Aku mendadak terenyuh dalam diam. Lagu itu seperti membungkus kami berdua dalam satu terowongan panjang di mana segalanya terasa hening, tanpa gravitasi, sekaligus damai. Tapi entah kenapa, lama kelamaan lagu itu terdengar memuakkan. Apalagi di tengah situasi awkward seperti ini.

Heru yang lebih dulu mengakhiri kecanggungan itu. “Kalau boleh tahu, isi twit lo kemarin sore itu tentang apa, Dam?”

Aku bergeming. Sedikit pun tidak siap untuk menjawab tentang apa, siapa, dan bagaimana penyebabnya sehingga aku terpikir untuk mempublikasikan kutipan itu ke sosial media.

“Prediksi gue, sih – pasti tentang mantan lo?”

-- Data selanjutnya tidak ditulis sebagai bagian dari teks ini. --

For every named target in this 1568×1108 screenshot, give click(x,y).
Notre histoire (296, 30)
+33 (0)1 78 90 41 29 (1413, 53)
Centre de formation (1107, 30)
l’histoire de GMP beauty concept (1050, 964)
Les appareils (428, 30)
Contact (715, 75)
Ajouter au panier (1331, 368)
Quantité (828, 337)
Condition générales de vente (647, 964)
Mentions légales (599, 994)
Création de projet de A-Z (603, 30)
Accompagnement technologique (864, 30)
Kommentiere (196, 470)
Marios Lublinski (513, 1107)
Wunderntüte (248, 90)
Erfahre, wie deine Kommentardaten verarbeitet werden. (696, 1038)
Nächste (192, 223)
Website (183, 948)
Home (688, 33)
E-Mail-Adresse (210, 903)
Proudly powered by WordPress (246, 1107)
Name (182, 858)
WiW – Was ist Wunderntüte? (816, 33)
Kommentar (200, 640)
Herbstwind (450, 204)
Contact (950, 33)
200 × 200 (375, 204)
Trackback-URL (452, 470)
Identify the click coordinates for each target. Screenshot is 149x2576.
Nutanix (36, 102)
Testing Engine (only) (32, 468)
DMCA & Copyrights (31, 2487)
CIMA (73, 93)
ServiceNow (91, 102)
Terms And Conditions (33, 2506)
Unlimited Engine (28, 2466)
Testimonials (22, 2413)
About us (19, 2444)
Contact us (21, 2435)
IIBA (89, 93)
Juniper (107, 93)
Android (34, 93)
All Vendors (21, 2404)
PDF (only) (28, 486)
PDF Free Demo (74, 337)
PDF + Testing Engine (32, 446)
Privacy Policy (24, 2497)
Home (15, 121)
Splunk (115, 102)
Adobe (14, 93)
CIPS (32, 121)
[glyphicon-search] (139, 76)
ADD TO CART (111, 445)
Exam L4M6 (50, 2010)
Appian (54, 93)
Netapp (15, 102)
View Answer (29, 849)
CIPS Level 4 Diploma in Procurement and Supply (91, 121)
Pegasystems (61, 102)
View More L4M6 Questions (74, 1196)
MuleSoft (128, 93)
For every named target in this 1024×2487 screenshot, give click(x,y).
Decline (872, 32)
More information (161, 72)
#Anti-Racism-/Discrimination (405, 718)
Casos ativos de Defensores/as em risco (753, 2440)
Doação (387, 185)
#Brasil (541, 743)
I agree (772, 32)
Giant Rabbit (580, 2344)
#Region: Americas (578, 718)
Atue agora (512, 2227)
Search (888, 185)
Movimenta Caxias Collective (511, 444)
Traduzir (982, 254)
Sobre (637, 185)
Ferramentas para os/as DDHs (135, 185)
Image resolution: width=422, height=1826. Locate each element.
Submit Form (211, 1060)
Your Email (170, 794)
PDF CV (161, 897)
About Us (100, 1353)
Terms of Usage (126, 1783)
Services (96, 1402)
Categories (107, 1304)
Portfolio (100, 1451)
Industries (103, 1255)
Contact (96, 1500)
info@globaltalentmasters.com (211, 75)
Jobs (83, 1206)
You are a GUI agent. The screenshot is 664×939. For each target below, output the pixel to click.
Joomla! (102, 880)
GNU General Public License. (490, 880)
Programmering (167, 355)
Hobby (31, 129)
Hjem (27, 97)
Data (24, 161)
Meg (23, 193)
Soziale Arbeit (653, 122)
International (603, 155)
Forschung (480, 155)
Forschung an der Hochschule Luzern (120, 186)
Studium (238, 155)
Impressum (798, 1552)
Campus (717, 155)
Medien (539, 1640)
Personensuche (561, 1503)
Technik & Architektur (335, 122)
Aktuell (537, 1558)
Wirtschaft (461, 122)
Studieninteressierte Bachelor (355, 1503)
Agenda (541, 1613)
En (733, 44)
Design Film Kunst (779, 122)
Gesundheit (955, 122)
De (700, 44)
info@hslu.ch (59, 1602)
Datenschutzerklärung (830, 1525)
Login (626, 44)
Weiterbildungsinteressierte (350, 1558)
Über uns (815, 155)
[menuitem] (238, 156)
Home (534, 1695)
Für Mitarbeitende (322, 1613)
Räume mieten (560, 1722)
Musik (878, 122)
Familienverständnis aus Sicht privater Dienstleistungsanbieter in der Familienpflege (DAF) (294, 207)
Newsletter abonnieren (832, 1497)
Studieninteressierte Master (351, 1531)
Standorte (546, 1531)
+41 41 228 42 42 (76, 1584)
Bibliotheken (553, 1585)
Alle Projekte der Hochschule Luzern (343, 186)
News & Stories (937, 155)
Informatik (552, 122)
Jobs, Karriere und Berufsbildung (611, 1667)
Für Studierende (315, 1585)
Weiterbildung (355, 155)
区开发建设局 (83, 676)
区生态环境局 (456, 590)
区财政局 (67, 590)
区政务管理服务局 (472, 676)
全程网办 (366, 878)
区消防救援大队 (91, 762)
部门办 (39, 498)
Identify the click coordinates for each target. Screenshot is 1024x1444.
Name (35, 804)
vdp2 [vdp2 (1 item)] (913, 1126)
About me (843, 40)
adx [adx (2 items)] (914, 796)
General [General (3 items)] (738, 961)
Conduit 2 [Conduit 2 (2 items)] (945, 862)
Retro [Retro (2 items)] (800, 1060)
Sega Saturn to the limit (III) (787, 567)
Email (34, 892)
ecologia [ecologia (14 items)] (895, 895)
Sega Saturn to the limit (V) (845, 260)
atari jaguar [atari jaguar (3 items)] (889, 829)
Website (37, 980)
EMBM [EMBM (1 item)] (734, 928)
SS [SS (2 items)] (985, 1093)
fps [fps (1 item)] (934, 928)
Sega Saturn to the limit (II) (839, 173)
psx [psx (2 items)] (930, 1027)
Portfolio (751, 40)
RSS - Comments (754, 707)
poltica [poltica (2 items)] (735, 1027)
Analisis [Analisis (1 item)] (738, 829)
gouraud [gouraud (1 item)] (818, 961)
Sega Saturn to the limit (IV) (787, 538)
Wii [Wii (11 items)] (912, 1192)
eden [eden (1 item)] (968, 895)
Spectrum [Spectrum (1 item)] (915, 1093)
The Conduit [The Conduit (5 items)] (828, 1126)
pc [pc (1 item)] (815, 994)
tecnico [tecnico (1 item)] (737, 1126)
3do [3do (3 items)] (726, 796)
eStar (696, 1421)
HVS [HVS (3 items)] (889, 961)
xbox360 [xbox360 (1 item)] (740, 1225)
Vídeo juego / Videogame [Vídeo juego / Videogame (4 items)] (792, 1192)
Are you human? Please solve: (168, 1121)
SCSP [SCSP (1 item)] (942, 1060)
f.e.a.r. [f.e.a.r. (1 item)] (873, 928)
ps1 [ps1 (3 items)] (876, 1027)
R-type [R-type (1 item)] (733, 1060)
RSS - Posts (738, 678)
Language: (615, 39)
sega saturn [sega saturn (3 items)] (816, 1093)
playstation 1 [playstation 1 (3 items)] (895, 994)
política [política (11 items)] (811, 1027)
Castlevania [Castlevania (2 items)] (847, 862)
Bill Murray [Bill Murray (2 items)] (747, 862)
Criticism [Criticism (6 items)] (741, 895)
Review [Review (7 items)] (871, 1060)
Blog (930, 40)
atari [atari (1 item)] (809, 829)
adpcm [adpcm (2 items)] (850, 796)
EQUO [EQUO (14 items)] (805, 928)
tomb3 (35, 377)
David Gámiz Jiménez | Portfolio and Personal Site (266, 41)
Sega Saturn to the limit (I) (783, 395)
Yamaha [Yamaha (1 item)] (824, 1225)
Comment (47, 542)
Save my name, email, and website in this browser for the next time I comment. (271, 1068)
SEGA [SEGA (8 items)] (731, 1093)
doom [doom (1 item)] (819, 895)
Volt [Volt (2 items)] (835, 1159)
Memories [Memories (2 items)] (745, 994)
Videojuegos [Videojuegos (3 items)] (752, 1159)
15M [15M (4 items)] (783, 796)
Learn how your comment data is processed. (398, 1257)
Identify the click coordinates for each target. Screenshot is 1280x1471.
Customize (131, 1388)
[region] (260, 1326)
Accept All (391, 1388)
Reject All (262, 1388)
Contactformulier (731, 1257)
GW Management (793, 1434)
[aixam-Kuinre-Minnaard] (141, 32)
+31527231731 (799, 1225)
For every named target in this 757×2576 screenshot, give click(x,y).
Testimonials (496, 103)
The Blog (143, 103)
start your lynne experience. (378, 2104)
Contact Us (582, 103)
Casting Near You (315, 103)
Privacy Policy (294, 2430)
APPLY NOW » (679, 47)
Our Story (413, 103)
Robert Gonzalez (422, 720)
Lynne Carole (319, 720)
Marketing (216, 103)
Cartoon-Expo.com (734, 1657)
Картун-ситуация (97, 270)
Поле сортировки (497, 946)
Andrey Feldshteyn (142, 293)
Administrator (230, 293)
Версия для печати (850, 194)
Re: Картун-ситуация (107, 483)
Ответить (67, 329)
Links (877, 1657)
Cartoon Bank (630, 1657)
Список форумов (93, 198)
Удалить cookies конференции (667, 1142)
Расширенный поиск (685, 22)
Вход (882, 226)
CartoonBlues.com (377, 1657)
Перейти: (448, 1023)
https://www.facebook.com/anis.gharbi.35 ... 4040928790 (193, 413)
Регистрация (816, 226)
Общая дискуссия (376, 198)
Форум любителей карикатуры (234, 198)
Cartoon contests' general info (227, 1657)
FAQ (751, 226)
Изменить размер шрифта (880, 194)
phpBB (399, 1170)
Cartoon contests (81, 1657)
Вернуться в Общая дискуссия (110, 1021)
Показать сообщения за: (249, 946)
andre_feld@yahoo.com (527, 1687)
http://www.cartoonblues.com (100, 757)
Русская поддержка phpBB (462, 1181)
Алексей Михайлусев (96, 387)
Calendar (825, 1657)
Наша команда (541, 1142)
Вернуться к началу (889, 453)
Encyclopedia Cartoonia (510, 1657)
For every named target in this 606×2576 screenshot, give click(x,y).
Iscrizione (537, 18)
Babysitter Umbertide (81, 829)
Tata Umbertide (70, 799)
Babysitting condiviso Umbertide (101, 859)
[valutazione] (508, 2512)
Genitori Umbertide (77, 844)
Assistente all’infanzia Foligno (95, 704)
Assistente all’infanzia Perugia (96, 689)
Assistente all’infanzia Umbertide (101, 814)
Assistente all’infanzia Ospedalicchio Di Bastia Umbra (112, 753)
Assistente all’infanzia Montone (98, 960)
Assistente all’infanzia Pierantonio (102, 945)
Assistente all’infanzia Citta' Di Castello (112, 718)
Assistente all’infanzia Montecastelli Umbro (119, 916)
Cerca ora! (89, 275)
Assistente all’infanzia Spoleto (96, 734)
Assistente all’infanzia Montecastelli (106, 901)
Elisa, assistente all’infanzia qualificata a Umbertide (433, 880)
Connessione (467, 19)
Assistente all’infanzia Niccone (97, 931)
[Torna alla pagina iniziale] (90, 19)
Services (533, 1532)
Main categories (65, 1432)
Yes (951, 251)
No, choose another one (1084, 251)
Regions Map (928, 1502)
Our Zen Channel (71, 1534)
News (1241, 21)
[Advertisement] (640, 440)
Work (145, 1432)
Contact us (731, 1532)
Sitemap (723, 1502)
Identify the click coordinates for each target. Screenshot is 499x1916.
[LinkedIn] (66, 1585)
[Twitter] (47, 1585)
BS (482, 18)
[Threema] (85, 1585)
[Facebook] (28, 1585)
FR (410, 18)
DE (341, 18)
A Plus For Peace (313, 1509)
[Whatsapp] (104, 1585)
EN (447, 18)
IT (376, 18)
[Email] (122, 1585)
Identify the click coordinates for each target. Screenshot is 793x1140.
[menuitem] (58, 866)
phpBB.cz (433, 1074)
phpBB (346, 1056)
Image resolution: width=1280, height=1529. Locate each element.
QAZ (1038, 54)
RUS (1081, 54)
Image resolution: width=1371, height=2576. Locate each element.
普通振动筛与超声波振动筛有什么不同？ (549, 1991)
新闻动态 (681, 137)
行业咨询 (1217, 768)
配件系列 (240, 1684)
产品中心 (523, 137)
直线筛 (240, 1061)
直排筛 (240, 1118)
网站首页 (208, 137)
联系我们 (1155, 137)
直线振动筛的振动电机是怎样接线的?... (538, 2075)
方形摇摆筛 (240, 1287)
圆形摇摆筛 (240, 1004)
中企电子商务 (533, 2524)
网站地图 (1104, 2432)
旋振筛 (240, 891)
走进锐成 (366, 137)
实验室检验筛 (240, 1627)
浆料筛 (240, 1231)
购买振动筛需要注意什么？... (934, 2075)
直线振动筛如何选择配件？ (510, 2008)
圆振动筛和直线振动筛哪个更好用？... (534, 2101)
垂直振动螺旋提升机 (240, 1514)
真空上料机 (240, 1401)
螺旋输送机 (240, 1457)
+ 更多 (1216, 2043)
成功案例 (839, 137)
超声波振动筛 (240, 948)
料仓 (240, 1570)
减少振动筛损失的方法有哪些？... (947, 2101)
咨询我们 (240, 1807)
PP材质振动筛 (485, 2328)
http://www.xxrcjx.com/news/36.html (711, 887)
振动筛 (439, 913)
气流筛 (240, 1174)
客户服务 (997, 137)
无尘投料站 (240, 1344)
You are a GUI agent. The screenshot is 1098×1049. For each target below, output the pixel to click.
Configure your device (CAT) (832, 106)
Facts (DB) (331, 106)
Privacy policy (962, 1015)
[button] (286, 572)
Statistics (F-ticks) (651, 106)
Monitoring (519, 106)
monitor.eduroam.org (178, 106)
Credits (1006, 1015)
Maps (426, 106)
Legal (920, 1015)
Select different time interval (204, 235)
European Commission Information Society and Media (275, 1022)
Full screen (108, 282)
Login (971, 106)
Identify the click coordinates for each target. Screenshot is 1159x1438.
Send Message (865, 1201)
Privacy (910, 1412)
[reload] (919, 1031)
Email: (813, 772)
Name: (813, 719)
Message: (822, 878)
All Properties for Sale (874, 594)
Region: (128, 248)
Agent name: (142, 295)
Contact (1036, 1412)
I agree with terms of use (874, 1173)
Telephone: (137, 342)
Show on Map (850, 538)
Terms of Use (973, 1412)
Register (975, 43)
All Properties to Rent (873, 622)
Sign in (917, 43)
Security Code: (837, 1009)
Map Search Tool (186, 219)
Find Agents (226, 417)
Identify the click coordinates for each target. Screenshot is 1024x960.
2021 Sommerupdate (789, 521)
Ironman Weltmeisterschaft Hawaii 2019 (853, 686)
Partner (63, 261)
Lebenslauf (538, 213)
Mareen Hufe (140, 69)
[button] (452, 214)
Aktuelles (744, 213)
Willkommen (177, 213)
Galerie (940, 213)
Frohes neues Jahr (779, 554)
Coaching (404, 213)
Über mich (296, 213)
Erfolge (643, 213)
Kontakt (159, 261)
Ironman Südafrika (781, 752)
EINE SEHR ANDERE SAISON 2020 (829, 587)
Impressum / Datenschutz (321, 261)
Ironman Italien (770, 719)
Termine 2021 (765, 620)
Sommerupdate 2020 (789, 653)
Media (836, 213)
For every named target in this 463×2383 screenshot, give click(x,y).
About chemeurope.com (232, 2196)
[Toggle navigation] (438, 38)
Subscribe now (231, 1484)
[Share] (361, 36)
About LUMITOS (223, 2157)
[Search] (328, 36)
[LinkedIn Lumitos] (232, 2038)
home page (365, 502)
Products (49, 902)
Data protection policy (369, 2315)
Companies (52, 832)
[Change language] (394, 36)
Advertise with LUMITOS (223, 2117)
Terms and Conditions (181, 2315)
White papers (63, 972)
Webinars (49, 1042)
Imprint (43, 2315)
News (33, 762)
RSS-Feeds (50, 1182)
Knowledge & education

“Bukan!” tanggapku, kelewat defensif.

Faktanya, Texas memang bukan mantan kekasihku. Hanya karena ada jarak di antara kami dan minimnya komunikasi, tidak berarti kami berdua telah resmi berpisah. Aku sendiri tidak berhak memproklamirkan siapa dan seperti apa status hubungan kami saat ini. Karena aku tahu, Texas sendiri telah memiliki hubungan asmara yang lebih jelas dengan Sarah, wanita pilihan hatinya.

“Gue tahu elo menyembunyikan sesuatu.” Heru berdiri tepat di hadapanku. “Kalau emang ada yang mau lo utarakan, ngomong aja. Gue bersedia mendengarkan, kok.”

Tenggorokanku tercekat. Sesuatu memaksa nuraniku untuk bercerita, “There was a time – when i need to forget all about my past and live my life like everyone else. Lo pasti bisa membayangkan gimana rasanya ketika semua kenangan dan suka-duka di masa lalu itu menghantui pikiran lo?” Aku menggelengkan kepala, berkedip beberapa kali sebelum melanjutkan, “Dan lo terbawa arus, nggak ada yang bisa lo lakuin selain menanti sesuatu yang nggak pasti.”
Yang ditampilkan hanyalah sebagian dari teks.